[[ Extracted material open ]]

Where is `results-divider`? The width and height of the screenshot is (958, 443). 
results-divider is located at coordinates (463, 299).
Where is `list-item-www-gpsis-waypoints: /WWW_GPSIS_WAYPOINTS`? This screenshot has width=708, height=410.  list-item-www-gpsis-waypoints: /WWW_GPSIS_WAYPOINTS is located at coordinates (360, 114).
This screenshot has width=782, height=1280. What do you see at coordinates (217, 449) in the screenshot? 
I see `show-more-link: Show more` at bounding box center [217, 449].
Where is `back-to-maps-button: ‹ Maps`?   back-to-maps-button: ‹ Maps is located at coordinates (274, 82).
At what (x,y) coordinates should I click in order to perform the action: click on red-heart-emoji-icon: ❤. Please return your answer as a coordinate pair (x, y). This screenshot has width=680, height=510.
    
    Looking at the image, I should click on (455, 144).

[[ Extracted material closed ]]
[[ Extracted material open ]]

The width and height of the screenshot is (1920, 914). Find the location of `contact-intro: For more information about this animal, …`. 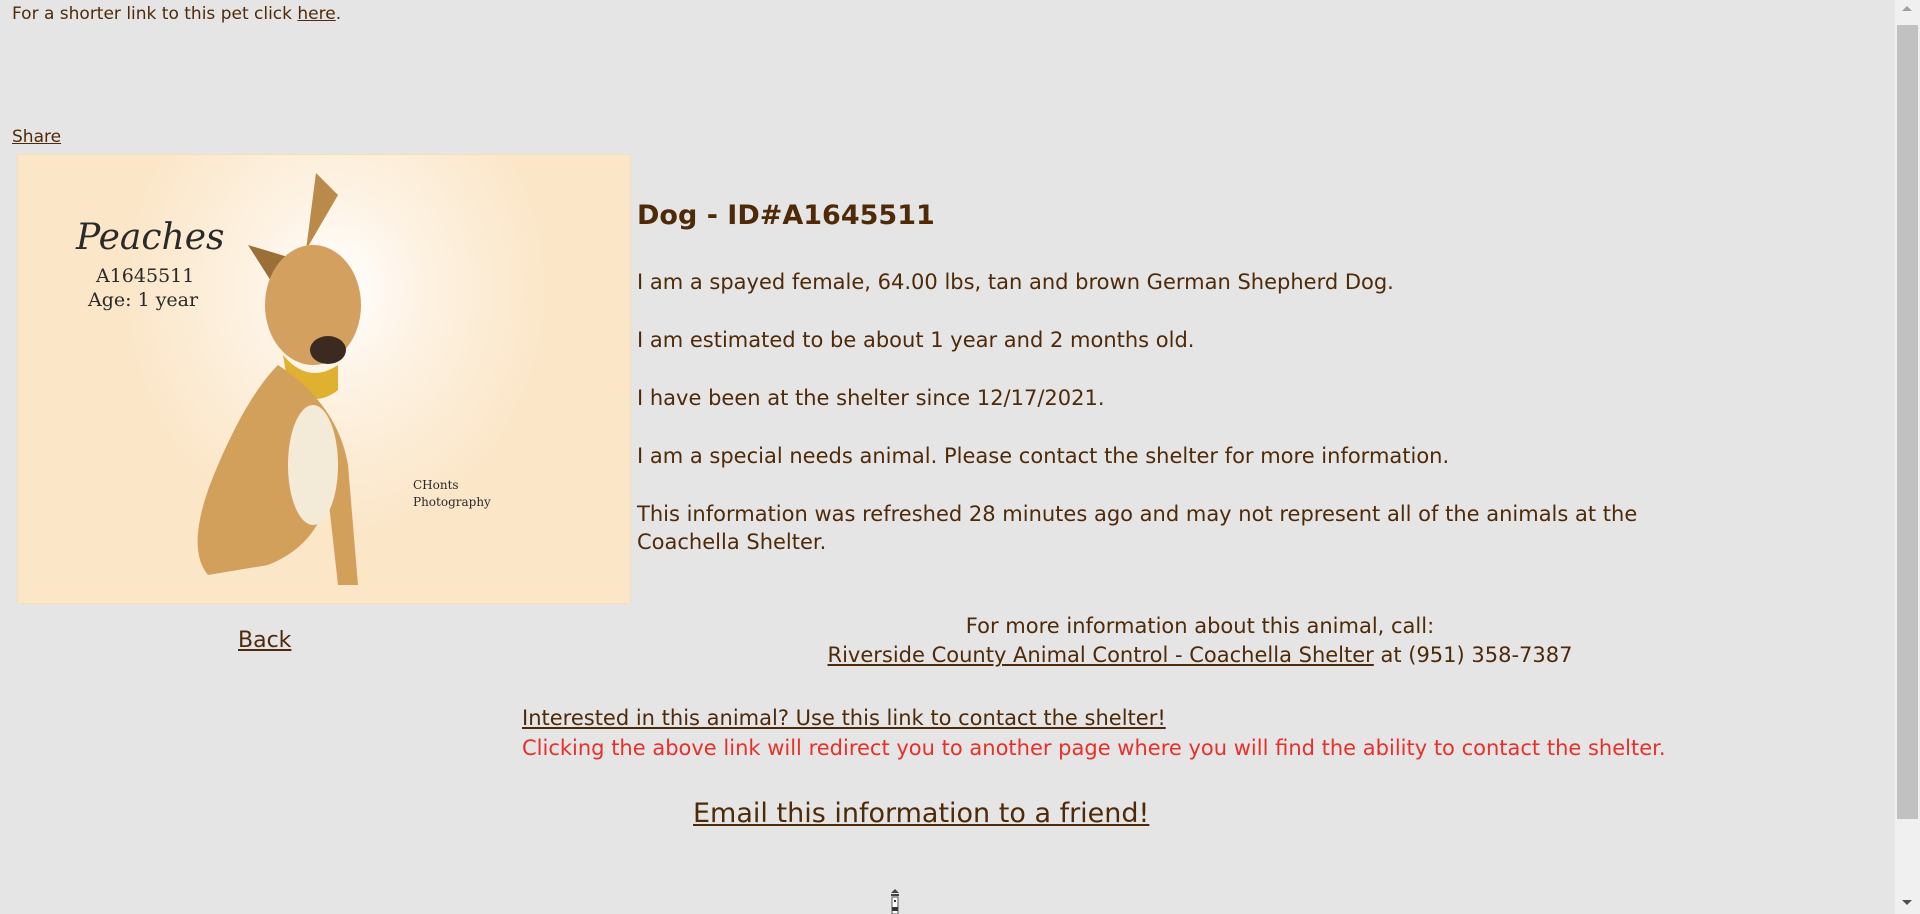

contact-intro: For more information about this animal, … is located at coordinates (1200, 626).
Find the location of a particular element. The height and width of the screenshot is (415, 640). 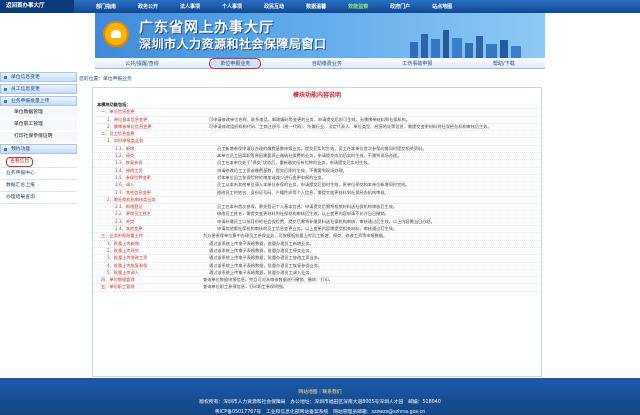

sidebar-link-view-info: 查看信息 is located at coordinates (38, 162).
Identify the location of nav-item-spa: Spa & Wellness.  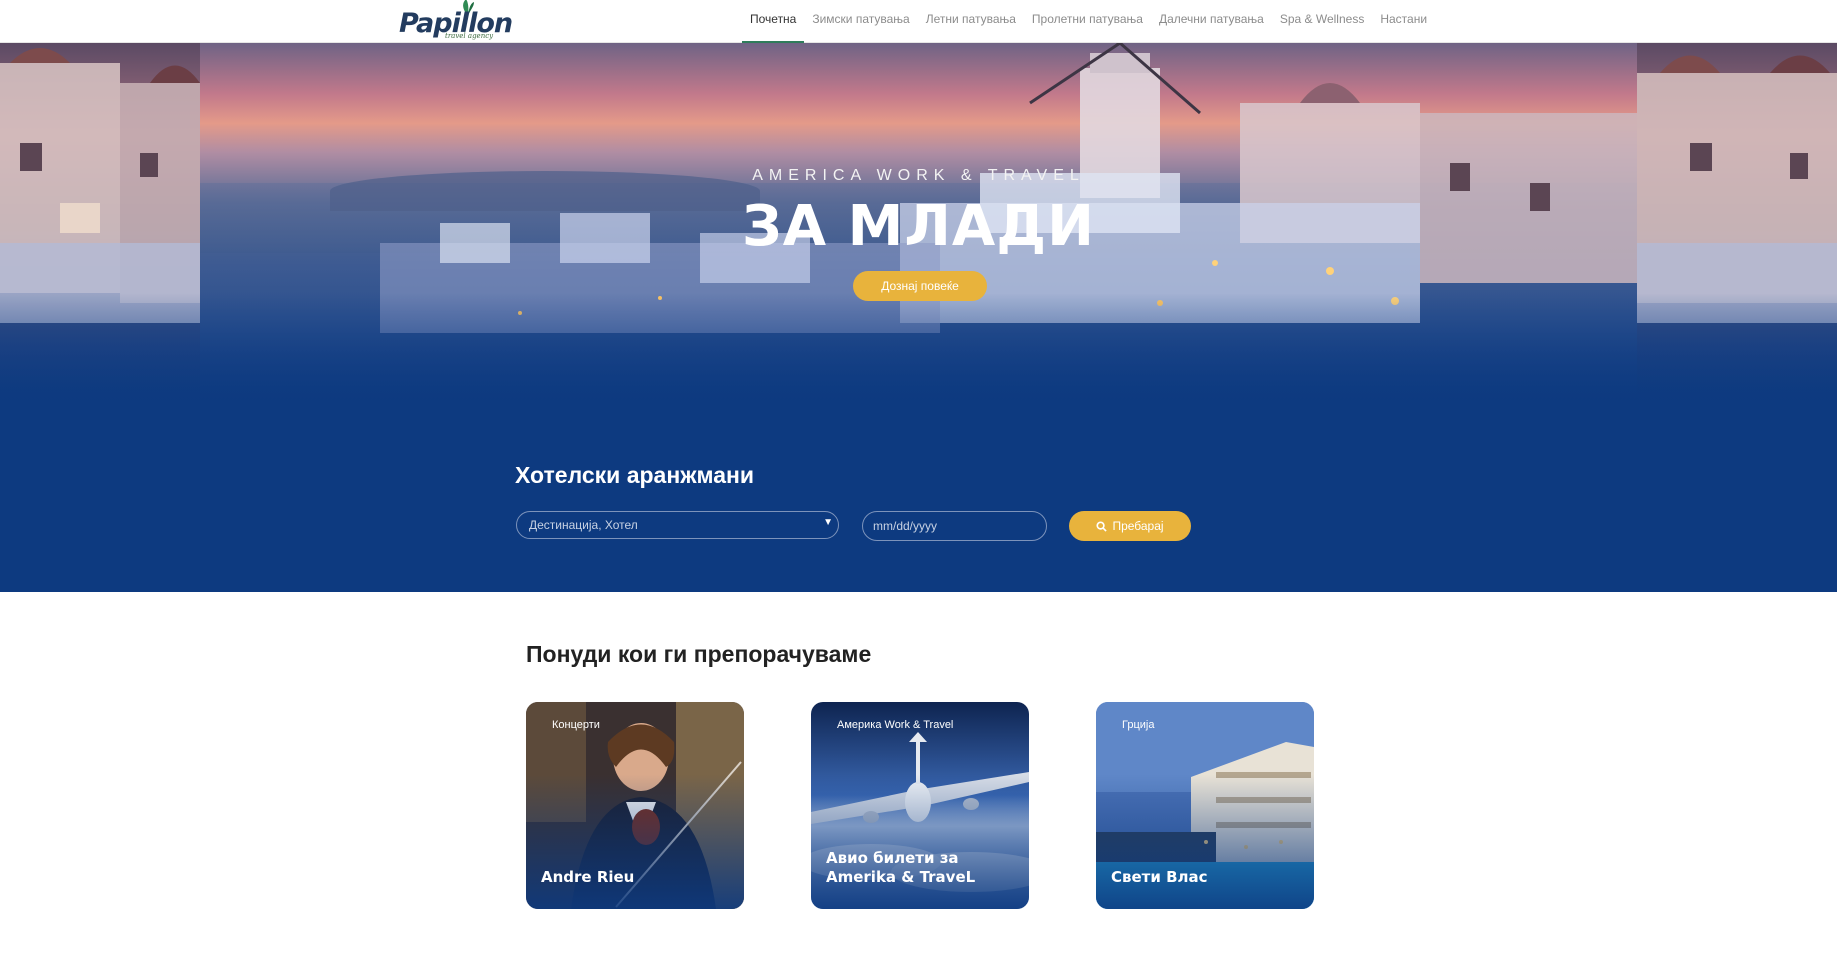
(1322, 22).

[[ Extracted material closed ]]

**What you need to do:** Please substitute "image" for "screenshot" in the lines beginning with the line containing "is (958, 443)." and continuing through the line containing "coordinates (274, 82).", keeping everything else the same. Give back only those lines.

**Solved exercise:**
Where is `results-divider`? The width and height of the image is (958, 443). 
results-divider is located at coordinates (463, 299).
Where is `list-item-www-gpsis-waypoints: /WWW_GPSIS_WAYPOINTS`? This image has width=708, height=410.  list-item-www-gpsis-waypoints: /WWW_GPSIS_WAYPOINTS is located at coordinates (360, 114).
This image has width=782, height=1280. What do you see at coordinates (217, 449) in the image? 
I see `show-more-link: Show more` at bounding box center [217, 449].
Where is `back-to-maps-button: ‹ Maps`?   back-to-maps-button: ‹ Maps is located at coordinates (274, 82).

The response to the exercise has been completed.